**Aim**
Reproduce the material below verbatim, starting at the line containing "will click(x=259, y=49)." and ending with the line containing "Action: tap(651, 17)", both included. Write only those lines.

**Data section**

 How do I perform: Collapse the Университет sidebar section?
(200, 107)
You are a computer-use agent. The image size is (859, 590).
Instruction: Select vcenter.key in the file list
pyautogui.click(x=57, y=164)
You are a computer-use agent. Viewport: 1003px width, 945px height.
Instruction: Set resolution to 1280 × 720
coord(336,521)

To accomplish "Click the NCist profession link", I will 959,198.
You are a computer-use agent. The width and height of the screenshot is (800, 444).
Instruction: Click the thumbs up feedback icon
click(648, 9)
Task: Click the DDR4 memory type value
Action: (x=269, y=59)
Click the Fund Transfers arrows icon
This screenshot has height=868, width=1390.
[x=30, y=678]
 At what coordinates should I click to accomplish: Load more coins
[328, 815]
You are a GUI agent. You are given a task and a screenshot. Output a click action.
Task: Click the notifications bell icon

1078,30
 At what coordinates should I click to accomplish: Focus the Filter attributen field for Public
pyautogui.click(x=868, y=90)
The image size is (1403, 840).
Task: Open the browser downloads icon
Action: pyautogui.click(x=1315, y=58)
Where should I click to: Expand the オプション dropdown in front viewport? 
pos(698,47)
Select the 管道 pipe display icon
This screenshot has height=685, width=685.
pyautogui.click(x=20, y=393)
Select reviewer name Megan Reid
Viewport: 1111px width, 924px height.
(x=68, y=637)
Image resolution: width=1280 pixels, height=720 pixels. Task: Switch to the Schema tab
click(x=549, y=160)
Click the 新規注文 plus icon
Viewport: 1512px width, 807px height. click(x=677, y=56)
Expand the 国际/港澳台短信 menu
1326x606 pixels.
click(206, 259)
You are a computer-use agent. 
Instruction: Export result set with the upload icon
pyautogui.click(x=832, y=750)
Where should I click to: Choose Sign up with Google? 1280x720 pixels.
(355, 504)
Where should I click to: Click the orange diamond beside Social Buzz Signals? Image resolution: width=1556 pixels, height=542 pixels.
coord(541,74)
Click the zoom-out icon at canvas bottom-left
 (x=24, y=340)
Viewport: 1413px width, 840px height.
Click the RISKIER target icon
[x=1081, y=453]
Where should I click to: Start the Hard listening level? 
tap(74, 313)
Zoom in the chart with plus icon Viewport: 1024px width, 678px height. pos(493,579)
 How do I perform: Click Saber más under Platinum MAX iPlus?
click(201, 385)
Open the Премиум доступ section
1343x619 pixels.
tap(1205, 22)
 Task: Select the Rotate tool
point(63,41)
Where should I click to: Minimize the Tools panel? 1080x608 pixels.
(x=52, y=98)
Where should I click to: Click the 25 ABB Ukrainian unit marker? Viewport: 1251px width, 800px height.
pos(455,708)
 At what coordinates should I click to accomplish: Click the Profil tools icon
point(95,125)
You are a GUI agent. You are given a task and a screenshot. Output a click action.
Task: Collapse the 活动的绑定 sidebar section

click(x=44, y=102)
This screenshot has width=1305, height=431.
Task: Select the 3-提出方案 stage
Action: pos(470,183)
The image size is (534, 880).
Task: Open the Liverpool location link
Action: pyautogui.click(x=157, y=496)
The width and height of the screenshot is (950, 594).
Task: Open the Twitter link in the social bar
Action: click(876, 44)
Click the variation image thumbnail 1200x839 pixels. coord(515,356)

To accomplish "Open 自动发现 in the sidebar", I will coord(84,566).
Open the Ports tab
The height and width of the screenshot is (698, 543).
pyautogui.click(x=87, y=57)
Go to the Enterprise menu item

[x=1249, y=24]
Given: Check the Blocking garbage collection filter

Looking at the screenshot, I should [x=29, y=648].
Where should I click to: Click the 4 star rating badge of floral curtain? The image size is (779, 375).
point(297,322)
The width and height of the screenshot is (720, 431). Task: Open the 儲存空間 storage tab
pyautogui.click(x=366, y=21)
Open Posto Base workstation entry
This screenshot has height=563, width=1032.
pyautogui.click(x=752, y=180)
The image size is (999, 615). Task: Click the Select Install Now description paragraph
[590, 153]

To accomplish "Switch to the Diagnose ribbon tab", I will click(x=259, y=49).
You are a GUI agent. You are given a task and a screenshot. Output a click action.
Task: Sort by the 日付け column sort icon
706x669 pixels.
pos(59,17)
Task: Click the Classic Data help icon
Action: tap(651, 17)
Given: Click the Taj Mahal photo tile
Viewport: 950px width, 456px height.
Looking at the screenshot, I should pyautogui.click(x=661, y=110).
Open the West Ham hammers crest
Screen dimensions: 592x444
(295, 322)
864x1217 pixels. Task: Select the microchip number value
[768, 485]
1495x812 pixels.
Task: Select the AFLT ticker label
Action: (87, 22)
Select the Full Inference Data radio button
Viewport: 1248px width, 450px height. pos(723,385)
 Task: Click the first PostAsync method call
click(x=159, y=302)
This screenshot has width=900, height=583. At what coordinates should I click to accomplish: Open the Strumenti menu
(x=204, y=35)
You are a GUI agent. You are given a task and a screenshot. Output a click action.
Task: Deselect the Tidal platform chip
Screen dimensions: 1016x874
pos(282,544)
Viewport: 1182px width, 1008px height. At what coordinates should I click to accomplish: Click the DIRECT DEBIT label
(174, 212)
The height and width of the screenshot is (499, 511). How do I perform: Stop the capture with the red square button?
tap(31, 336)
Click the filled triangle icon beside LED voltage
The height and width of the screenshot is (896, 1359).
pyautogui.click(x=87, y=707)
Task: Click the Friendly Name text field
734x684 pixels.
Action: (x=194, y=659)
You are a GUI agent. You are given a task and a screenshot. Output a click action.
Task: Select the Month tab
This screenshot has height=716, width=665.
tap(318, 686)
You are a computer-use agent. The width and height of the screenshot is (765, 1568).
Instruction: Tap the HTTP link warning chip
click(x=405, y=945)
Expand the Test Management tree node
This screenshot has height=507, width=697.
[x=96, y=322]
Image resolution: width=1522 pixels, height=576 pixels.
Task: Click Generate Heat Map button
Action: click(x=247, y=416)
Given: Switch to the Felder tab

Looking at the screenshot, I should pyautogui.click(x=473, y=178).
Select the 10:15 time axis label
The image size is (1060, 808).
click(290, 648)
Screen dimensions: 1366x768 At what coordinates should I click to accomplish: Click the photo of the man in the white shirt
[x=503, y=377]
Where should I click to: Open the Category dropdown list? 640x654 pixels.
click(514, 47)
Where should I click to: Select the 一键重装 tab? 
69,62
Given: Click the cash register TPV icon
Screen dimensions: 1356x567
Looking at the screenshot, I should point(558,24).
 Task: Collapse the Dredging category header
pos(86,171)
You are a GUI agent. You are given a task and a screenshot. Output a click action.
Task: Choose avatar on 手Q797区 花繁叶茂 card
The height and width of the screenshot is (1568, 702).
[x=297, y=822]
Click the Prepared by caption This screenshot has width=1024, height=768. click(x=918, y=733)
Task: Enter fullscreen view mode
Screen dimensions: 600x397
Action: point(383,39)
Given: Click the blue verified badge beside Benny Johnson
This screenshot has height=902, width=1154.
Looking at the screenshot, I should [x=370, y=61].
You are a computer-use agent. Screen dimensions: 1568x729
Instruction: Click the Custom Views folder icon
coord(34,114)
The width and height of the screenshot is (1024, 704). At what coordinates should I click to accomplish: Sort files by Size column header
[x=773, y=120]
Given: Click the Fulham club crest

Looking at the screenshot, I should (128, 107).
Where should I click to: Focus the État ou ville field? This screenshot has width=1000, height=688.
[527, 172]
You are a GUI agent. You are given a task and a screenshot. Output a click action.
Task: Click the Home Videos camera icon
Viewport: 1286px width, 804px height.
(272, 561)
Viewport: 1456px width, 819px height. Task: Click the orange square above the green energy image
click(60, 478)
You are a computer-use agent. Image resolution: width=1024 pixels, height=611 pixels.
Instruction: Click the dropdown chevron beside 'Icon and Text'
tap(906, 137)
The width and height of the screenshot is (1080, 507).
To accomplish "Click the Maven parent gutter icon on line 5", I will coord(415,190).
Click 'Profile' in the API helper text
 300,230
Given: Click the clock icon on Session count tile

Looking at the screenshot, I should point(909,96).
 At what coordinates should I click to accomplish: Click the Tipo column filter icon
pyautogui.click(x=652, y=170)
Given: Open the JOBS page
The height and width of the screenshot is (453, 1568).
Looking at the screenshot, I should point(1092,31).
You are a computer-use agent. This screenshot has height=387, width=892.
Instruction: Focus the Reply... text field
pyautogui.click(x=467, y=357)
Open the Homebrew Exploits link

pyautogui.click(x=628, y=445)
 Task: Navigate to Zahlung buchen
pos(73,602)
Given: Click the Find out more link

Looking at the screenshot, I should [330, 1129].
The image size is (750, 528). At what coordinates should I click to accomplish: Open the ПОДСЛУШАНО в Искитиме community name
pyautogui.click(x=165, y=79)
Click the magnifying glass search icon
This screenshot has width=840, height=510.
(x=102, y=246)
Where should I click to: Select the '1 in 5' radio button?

**Exercise response**
To accomplish "Switch to the Diagnose ribbon tab", I will click(x=259, y=49).
You are a GUI agent. You are given a task and a screenshot. Output a click action.
Task: Sort by the 日付け column sort icon
706x669 pixels.
pos(59,17)
Task: Click the Classic Data help icon
Action: tap(651, 17)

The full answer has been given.